IDABEL — Despite a public protest, the launch of two federal investigations, national and international attention and a call from Gov. Kevin Stitt for them to resign, the McCurtain County officials at the center of a controversial series of audio recordings have refused to step aside and have doubled down on their defense.

Over the weekend, recordings surfaced in which the officials used racist language, disparaged the victim of a fatal house fire and had a conversation about beating, killing and burying two McCurtain County Gazette reporters.

After the story broke, Stitt requested the resignations of McCurtain County Sheriff Kevin Clardy, District 2 Commissioner Mark Jennings, Investigator Alicia Manning and Jail Administrator Larry Hendrix in a statement released on April 16.

At the same time, protestors had surrounded the commission’s office in Idabel and both federal and state officials announced investigations into the matter.

Monday evening Clardy, the McCurtain County sheriff, pushed back. In a statement released via Facebook, the sheriff’s office said “the last 72 hours have been amongst the most difficult and disruptive in recent memory. This is a very complex situation and one we regret having to address,” the statement reads.

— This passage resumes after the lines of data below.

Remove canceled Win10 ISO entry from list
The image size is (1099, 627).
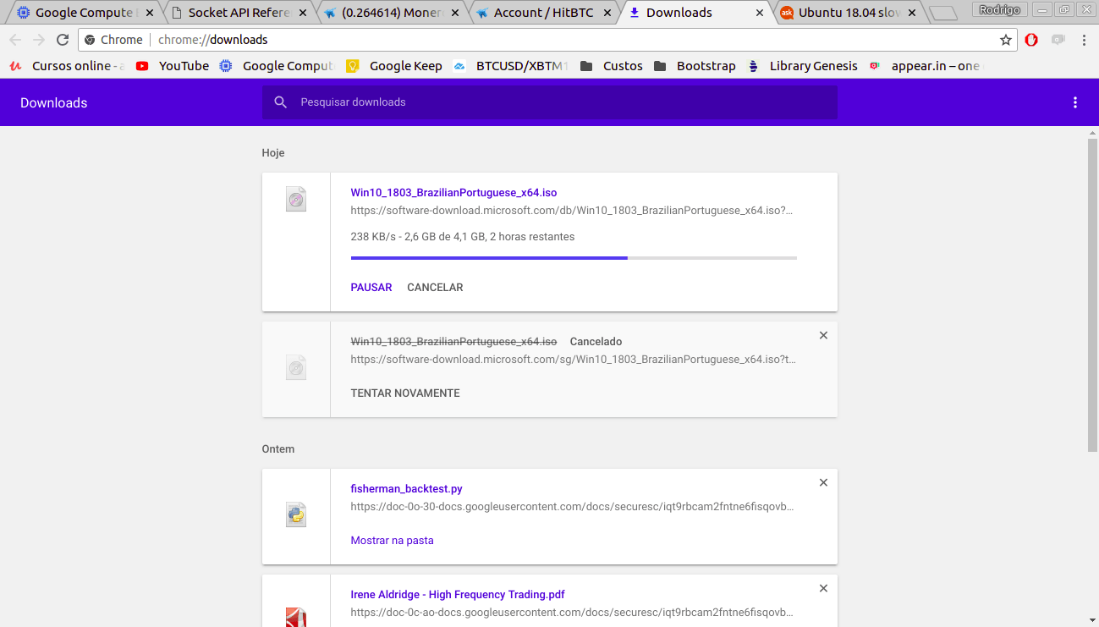pyautogui.click(x=823, y=336)
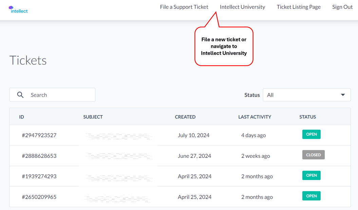Click the search magnifying glass icon
Image resolution: width=358 pixels, height=210 pixels.
coord(20,95)
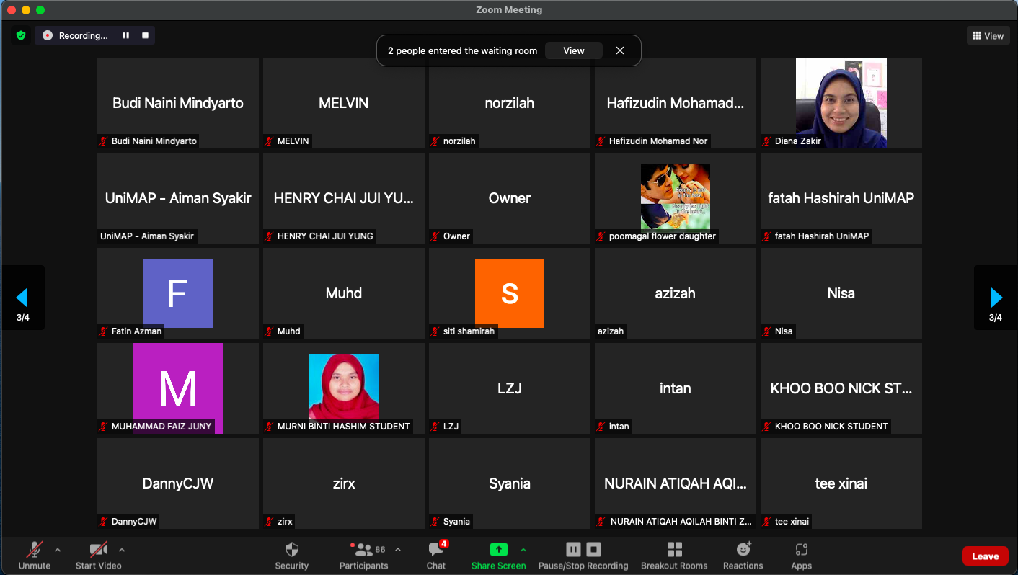The height and width of the screenshot is (575, 1018).
Task: Click the green Share Screen icon
Action: 498,550
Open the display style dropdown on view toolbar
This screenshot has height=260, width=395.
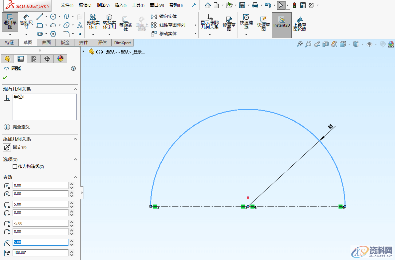(x=363, y=44)
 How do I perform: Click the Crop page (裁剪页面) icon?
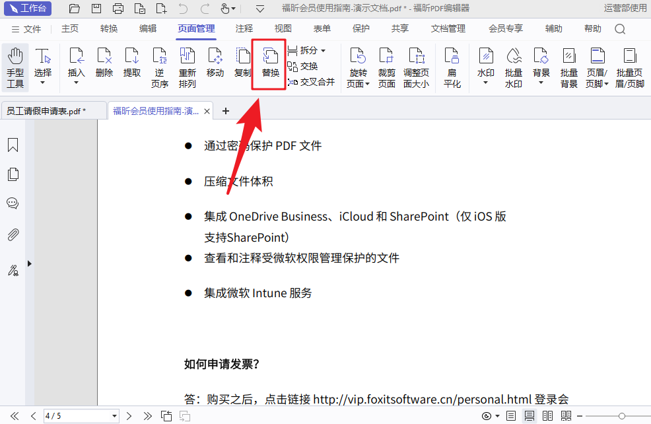click(387, 67)
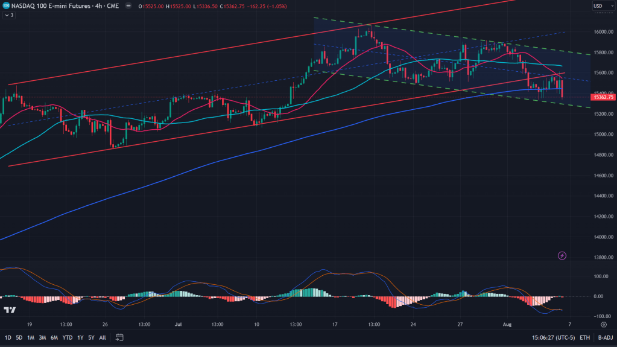The image size is (617, 347).
Task: Switch to the YTD date range
Action: [x=67, y=337]
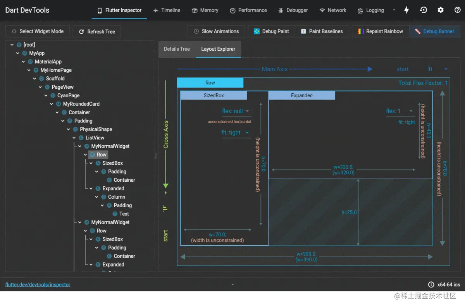This screenshot has width=465, height=308.
Task: Select the Timeline view icon
Action: pos(155,10)
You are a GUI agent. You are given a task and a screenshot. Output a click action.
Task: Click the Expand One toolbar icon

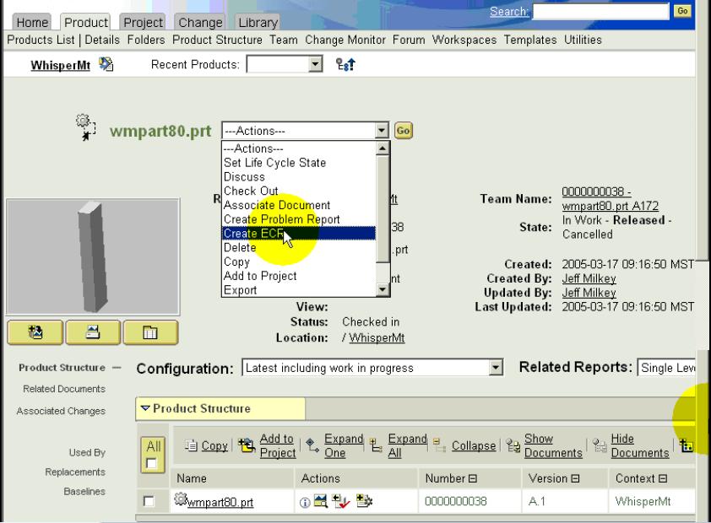click(310, 445)
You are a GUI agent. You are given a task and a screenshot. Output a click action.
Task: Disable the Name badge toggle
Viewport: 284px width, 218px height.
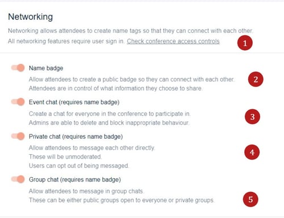pyautogui.click(x=18, y=68)
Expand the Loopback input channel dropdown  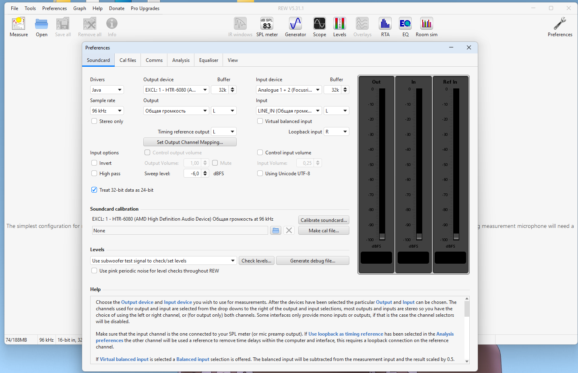pyautogui.click(x=336, y=132)
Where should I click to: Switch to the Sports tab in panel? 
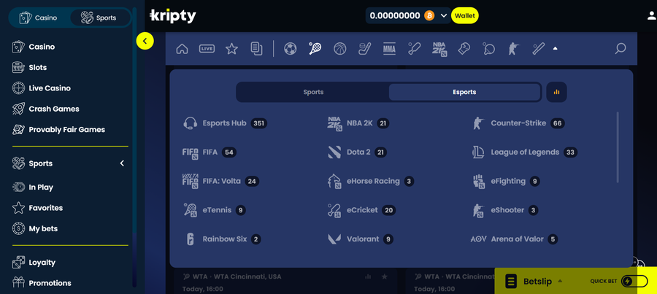(313, 92)
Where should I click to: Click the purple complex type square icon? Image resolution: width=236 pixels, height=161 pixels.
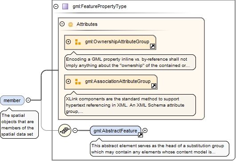65,7
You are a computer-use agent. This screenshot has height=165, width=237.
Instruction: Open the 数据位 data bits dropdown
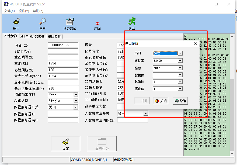click(180, 75)
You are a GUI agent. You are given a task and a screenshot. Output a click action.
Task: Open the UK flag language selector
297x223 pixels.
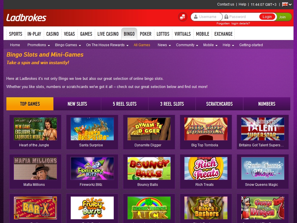[x=287, y=4]
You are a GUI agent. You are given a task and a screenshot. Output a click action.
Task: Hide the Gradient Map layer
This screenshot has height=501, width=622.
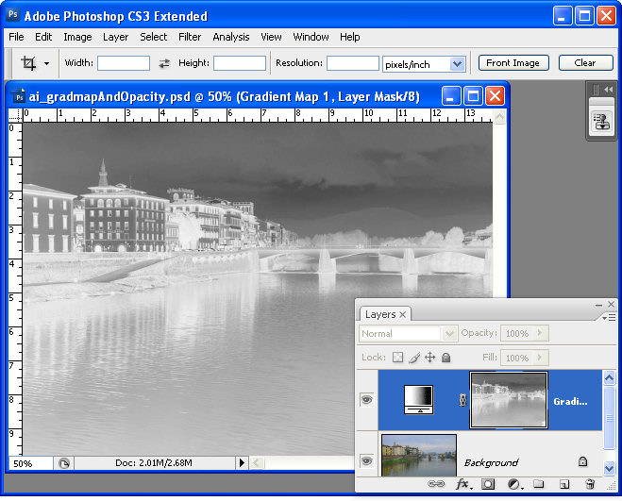coord(367,399)
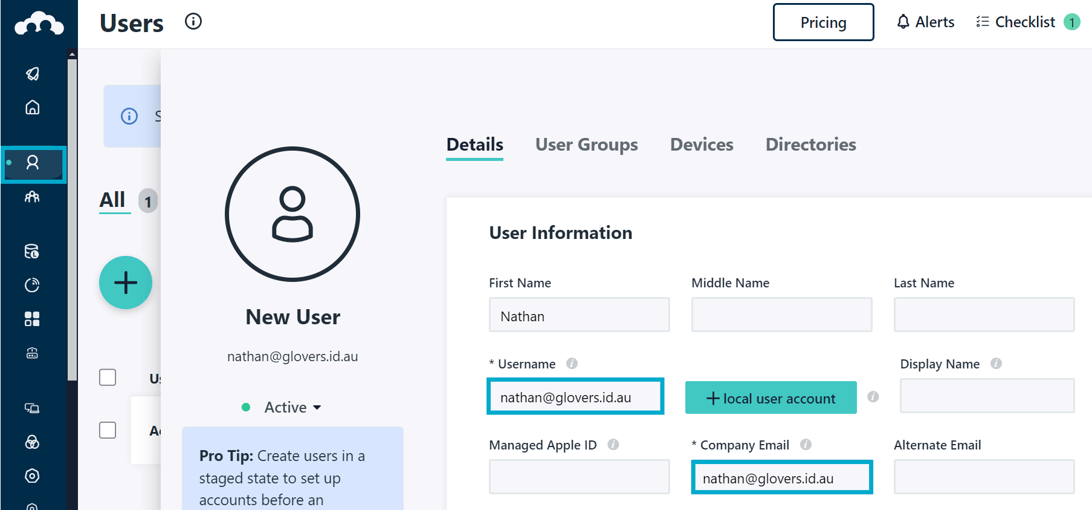Click info icon next to Username label
This screenshot has height=510, width=1092.
pyautogui.click(x=572, y=364)
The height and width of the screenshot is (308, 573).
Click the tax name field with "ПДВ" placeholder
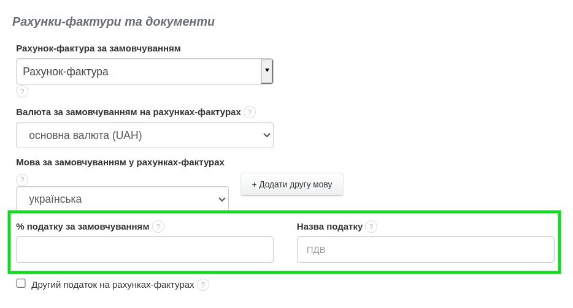click(x=426, y=250)
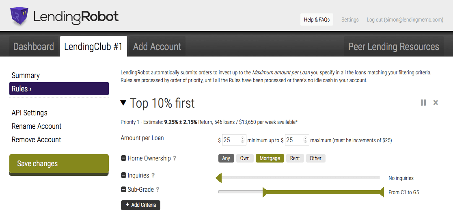Show help for Home Ownership
Screen dimensions: 453x219
coord(175,158)
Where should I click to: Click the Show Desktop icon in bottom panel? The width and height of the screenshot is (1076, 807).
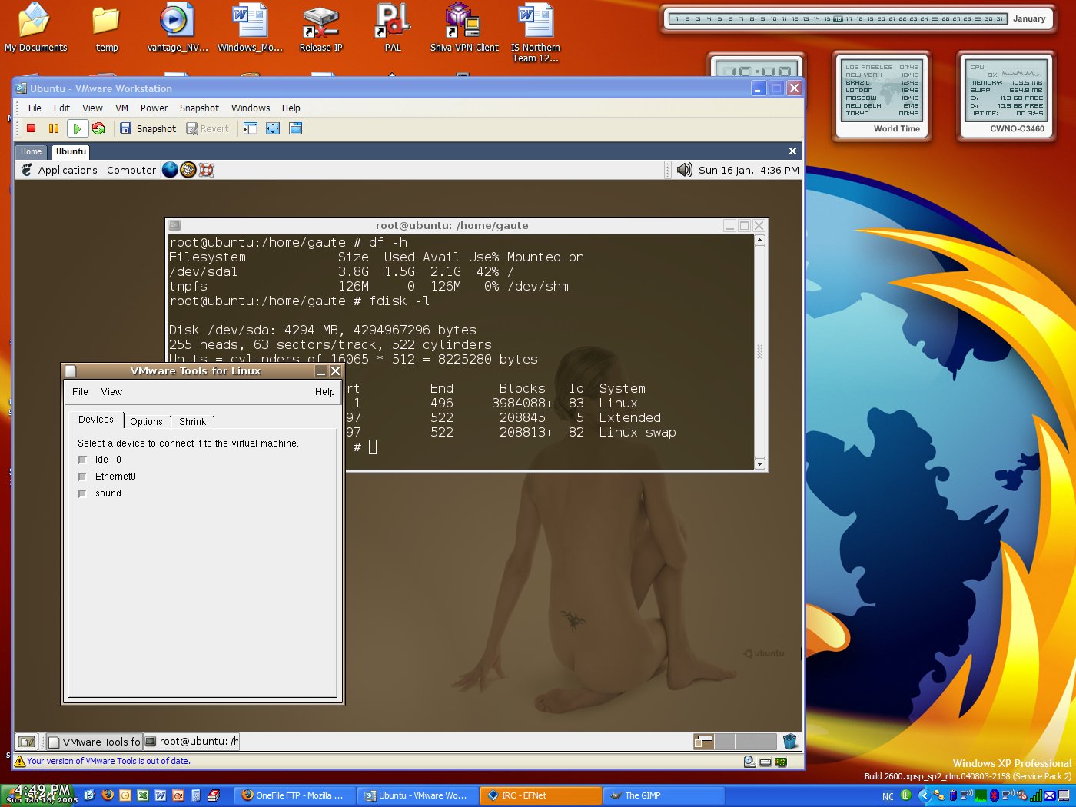pos(27,741)
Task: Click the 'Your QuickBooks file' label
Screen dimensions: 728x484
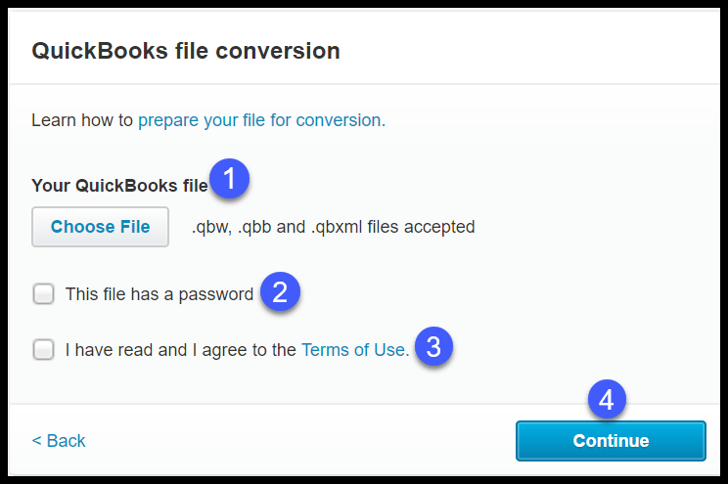Action: (119, 186)
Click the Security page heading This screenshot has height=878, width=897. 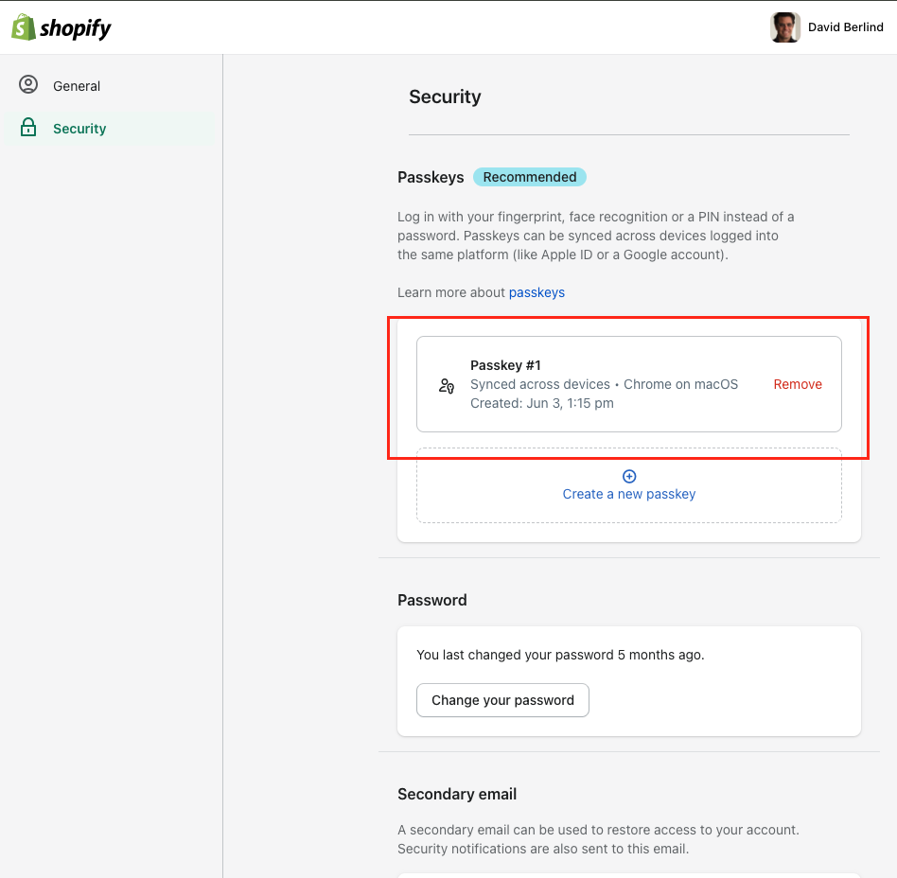(x=445, y=97)
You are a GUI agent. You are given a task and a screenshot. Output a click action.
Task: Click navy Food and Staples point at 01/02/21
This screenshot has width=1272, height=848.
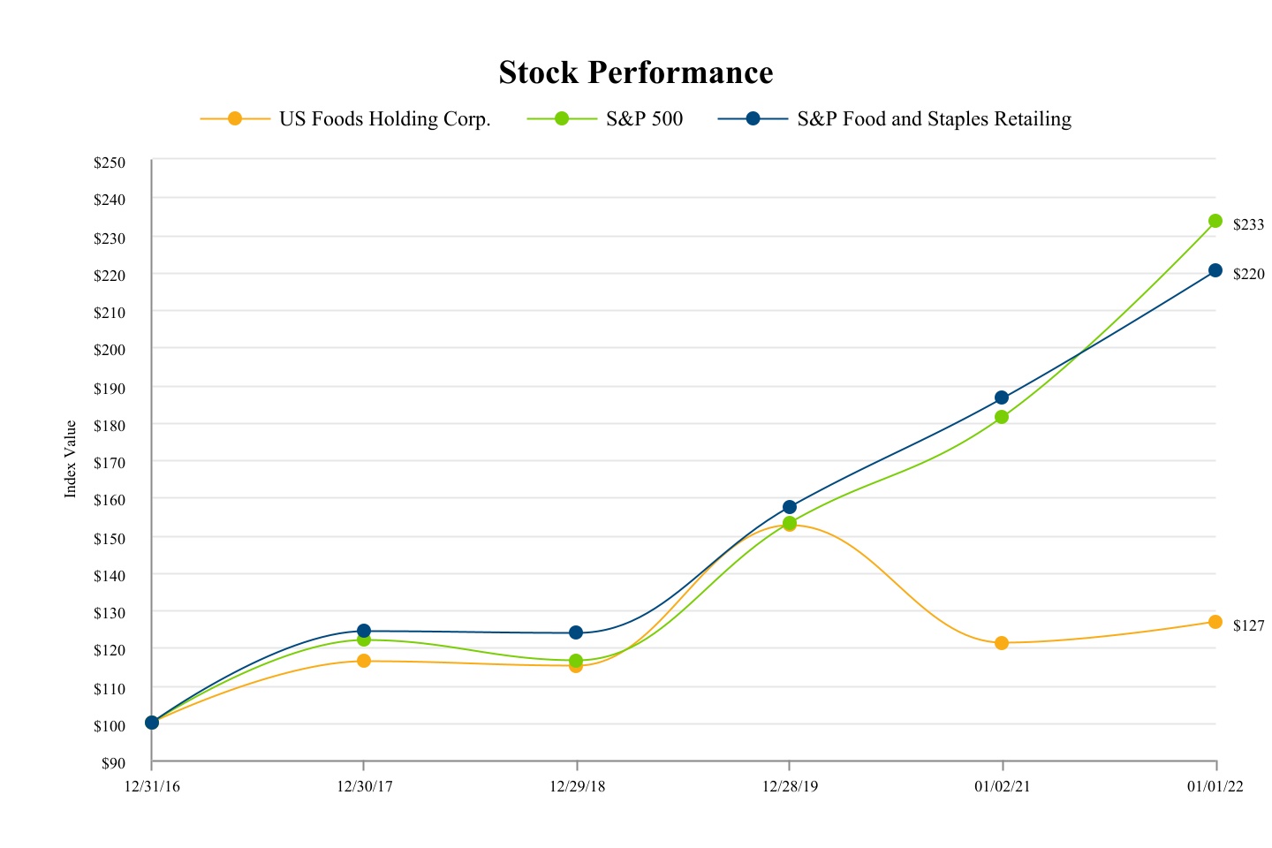click(1002, 398)
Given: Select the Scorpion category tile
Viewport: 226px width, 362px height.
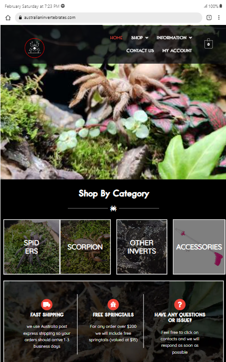Looking at the screenshot, I should point(85,247).
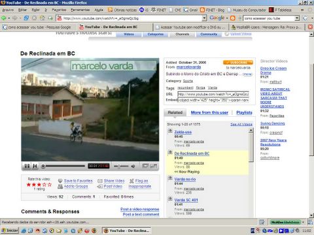Screen dimensions: 314x235
Task: Mute the video using the speaker icon
Action: pyautogui.click(x=133, y=166)
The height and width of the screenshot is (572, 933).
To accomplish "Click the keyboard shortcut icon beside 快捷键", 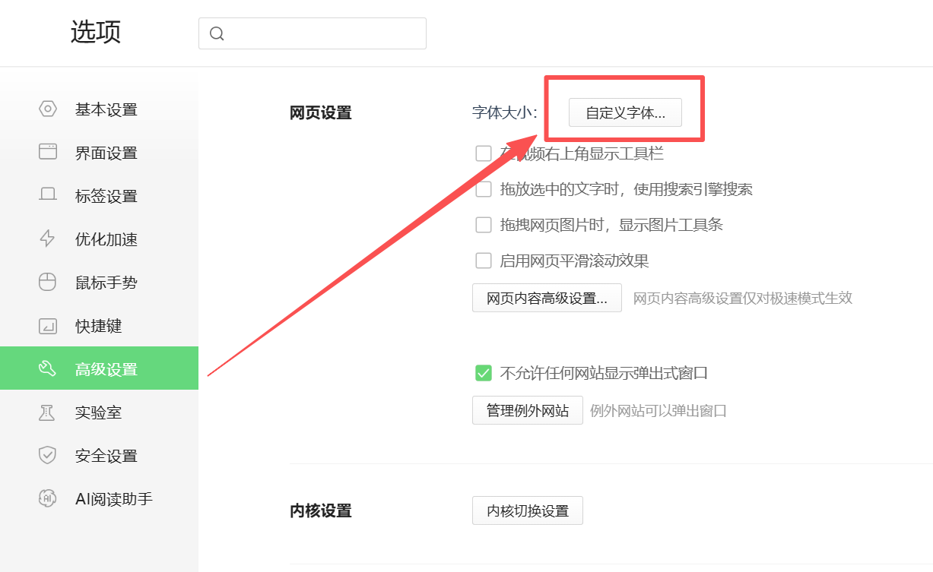I will [x=48, y=326].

Clardy said his office had been conducting an “ongoing investigation into multiple, significant violation (sic) of the Oklahoma Security of Communications Act...” The recordings of the officials’ discussion, he said, were illegally obtained and possibly altered.

“Our preliminary information indicates that the media released audio recording has, in fact, been altered,” the statement said. “The motivation for doing so remains unclear at this point. That matter is actively being investigated.”

Clardy’s office also said that as a result of attention to the recordings, a large number of threats of violence including death threats have been made against county employees and officials, their families and friends.

Bruce Willingham, the longtime publisher of The McCurtain Gazette-News, told The Associated Press that the recording was made March 6 when he left a voice-activated recorder inside the room after a commissioner’s meeting. Willingham said he suspected the group continued to conduct county business after the meeting had ended.

Oklahoma’s Open Meetings Act requires public boards to conduct business in public unless that board is in a preannounced executive session. William told The Associated Press he sought legal advice before recording the commissioners.

“I talked on two different occasions to our attorneys to make sure I wasn’t doing anything illegal,” Bruce Willingham said.

Willingham said he thinks the officials were upset about stories his newspaper had published that cast the sheriff’s office “in an unfavorable light.” Those stories, he said, include stories about the death of Bobby Barrick, a Broken Bow man, who died March 2022 after McCurtain County deputies allegedly hog-tied him and shot him with a stun gun.
Willingham said the newspaper has filed a lawsuit against the sheriff’s office seeking body camera footage and other records connected to Barrick’s death.

Willingham said he has also turned over his audio recordings to the Federal Bureau of Investigation and the Oklahoma Attorney General’s Office and added he has had several conversations with federal investigators.